### DATASET EXCERPTS ###
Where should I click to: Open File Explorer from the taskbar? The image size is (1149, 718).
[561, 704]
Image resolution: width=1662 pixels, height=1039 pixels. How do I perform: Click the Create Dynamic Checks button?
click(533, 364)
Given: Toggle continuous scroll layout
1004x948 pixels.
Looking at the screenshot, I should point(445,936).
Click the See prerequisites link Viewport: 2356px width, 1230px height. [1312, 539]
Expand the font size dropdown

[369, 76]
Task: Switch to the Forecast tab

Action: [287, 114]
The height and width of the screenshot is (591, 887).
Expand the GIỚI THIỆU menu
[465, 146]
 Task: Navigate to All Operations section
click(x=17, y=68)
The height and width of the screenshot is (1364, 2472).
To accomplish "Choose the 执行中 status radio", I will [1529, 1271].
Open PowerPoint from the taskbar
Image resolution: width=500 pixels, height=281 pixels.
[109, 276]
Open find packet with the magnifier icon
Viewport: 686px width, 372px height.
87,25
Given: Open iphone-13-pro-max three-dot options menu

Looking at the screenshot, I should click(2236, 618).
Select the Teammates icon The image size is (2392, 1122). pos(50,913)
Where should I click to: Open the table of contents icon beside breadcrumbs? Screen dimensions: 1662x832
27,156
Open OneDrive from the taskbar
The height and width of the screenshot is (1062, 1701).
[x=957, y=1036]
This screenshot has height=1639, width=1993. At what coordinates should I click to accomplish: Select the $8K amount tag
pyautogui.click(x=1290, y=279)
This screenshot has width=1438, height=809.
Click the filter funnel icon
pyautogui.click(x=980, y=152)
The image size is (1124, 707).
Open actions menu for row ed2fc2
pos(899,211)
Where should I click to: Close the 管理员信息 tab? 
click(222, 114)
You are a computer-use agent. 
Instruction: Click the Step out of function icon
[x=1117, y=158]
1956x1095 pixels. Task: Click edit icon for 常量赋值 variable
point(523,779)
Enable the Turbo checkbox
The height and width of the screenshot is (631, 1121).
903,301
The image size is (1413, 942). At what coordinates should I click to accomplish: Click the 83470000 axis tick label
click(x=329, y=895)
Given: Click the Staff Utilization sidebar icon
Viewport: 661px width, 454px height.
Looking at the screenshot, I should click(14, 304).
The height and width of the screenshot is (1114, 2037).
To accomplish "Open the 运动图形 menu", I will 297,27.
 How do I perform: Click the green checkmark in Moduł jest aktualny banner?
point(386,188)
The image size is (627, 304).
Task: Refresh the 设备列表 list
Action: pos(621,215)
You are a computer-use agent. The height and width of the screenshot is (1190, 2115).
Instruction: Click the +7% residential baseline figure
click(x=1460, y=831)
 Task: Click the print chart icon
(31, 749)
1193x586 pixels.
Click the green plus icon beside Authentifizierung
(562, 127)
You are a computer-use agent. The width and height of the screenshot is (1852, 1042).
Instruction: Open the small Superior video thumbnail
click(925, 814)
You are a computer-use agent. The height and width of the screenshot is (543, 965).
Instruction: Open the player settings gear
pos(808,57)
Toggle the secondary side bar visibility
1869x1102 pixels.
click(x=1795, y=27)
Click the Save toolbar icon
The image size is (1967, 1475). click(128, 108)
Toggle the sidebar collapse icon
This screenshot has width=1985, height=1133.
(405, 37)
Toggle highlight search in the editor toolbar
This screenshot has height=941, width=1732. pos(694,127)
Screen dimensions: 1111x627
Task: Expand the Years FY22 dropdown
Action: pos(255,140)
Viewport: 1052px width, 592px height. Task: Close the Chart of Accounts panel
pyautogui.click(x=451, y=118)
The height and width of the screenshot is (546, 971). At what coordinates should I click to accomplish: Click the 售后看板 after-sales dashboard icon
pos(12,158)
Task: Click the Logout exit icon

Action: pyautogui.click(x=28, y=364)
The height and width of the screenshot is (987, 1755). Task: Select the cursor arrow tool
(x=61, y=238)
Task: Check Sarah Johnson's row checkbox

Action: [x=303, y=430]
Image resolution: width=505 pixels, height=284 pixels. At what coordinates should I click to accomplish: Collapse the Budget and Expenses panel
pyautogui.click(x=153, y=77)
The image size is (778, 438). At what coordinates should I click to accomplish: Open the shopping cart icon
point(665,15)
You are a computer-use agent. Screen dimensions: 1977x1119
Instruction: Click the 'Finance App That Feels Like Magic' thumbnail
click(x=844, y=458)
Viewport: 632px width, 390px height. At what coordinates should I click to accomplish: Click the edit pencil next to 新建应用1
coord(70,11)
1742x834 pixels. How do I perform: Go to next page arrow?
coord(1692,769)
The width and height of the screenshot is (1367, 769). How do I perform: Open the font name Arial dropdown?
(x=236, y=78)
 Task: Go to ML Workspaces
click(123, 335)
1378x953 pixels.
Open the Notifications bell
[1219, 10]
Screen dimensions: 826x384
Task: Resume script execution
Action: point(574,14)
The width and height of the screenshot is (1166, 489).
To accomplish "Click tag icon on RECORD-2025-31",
###
* THE TASK
Compute the number of lines above that contain the string "sidebar". Reply with that value only.

* EXERCISE RESPONSE
2